Сейчас наступил ее час.
Она уже не боялась заходить глубоко в джунгли, хотя не было ни одного утра, когда бы она не встретила женщин — лакаши и докторов. Доктор Буди сказала, что это научный прецедент — так часто грызть кору в самом начале.
Еще они сказали, что и сами принимали ударную дозу. Может, в восторге от такого открытия, а может, их организм давно уже жаждал получить именно это вещество. Доктор Буди сказала Марине, что даже на этом раннем этапе она может не бояться малярии и что ее окно для ежемесячной возможности зачатия расширится от трех до тринадцати дней.
А еще Марина заподозрила, что в пахнущей фенхелем коре есть нечто, вызывающее мягкую зависимость, заставляющее женщин лакаши плестись к деревьям даже после того, как они смертельно устанут от родов, нечто, что годами держало докторов в лаборатории, после того как они были готовы уехать домой.

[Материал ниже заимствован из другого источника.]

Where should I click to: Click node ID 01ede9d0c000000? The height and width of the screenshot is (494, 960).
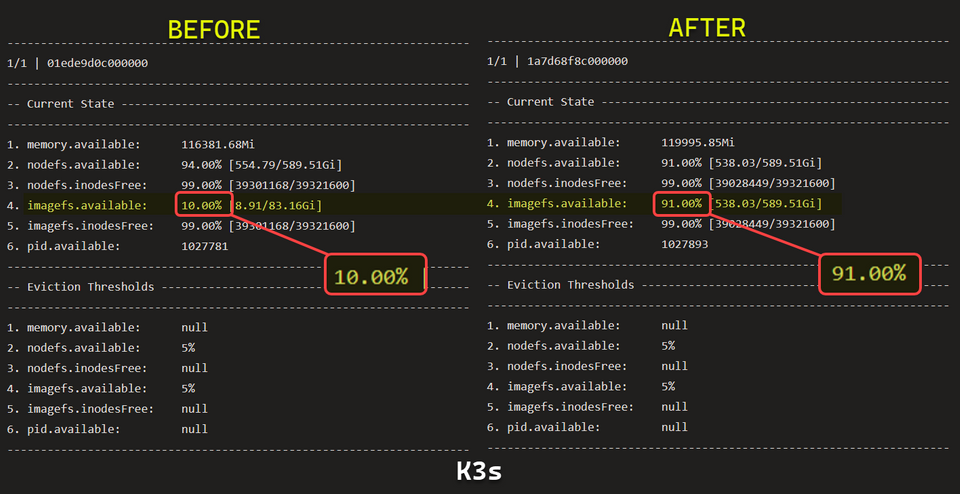click(97, 63)
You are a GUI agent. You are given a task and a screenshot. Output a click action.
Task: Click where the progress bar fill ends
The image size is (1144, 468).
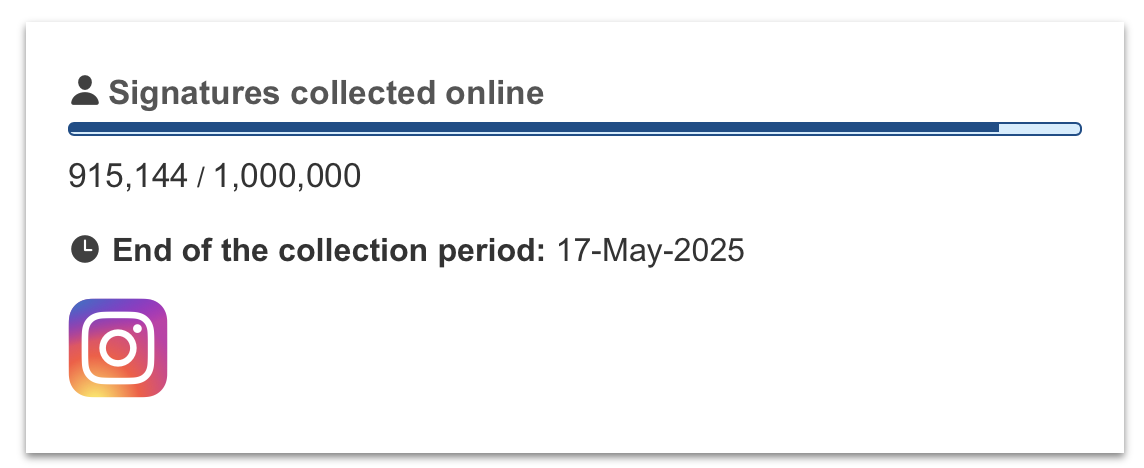tap(998, 129)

Может, доктор Рапп был прав в своей изначальной оценке?
Может, тут имеется какая-то связь между грибами и деревьями, и крошечная доля наркотика в коре привязывала женщин к роще?
Самой Марине снились мартины.
Они стояли перед ее глазами, стройные и красивые.
Засыпая ночью, она шла к ним…
Именно мысль о том, что она привяжется к чему-нибудь в этом месте, впервые заставила ее подумать об отъезде из Амазонии, хотя все подталкивало ее к этому.
Неделей раньше она зашила веко девочки, которую укусила обезьянка, вечно сидевшая у нее на плече. Ребенка держали родители, а Марина слишком толстой иглой и слишком толстой ниткой собирала воедино нежную ткань. Когда она спросила у доктора Свенсон об иммуноглобулине от бешенства, доктор Свенсон ответила, что ей нужно сначала взглянуть на срез мозга обезьянки.
Еще Марина вынула шестидюймовую щепку, застрявшую между третьим и четвертым пальцем на ноге мужчины, рубившего деревья, из которых потом выдалбливают лодки, чтобы плавать в Манаус. Трое мужчин неожиданно притащили его в лабораторию, и Марина соединяла, как могла, мышцы и косточки, названия которых давно уже не помнила.
Ужас перед джунглями теперь перевоплотился для нее в бесконечную работу, которую придумывали для нее джунгли.
Другие доктора, несомненно, испытывали облегчение и нахваливали ее; лакаши заглядывали ночами на ее веранду, а оказавшись рядом с ней, вставали на цыпочки, чтобы понюхать ее шею.
Марине было ясно, что ничего хорошего из этого не получится.
Она устала от двух платьев, устала просыпаться среди ночи и размышлять, как ей взять с собой Истера, когда она соберется уезжать.
Ее нервировали слова доктора Свенсон о «наших» родах и письма от умершего друга, которые она обнаруживала вечером на койке.